----- TASK MATERIAL -----
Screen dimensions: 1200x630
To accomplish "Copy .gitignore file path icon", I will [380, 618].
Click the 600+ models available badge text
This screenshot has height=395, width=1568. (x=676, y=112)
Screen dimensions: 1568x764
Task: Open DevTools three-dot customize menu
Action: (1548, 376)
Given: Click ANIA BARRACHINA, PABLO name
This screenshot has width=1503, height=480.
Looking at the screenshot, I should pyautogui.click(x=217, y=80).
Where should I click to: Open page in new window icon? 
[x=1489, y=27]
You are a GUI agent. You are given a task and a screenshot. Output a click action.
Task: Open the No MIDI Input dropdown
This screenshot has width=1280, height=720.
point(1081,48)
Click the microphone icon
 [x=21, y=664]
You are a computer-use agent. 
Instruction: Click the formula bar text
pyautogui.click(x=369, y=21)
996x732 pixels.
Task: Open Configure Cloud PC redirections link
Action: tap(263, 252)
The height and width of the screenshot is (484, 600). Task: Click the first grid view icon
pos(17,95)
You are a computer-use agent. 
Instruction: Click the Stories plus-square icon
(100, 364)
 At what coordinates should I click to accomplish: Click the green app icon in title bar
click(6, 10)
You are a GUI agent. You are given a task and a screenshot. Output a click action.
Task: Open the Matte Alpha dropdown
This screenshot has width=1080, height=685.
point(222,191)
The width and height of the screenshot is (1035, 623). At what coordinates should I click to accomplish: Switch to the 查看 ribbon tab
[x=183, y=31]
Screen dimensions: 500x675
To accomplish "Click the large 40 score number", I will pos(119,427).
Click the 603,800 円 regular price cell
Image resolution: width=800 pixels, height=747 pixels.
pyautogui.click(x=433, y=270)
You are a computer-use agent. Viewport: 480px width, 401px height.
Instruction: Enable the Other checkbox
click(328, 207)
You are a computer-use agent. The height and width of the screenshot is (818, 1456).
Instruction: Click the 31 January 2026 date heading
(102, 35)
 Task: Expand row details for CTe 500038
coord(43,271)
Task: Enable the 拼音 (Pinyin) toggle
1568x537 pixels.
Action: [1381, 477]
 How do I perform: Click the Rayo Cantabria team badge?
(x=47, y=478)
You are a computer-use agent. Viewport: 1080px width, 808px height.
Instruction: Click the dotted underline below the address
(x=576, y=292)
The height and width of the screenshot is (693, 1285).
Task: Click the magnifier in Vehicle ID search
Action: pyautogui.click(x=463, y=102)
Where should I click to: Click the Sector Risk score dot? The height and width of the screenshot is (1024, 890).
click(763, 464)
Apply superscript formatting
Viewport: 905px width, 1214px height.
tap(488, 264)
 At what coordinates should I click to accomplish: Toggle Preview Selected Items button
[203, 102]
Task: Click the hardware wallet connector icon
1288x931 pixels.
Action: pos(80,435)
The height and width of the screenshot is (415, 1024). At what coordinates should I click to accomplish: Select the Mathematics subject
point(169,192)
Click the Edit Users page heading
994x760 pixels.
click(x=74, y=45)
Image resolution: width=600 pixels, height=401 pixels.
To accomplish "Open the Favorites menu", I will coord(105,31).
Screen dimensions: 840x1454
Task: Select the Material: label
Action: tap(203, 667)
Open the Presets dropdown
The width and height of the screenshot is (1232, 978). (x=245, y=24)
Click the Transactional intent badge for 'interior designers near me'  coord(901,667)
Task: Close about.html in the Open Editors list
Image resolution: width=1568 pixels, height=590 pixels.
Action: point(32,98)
-----
▶ [INSTRUCTIONS TO FOLLOW] Go through the entries above and count the lines with the word "computer", then give only that number.

▶ [ANSWER BOX] 5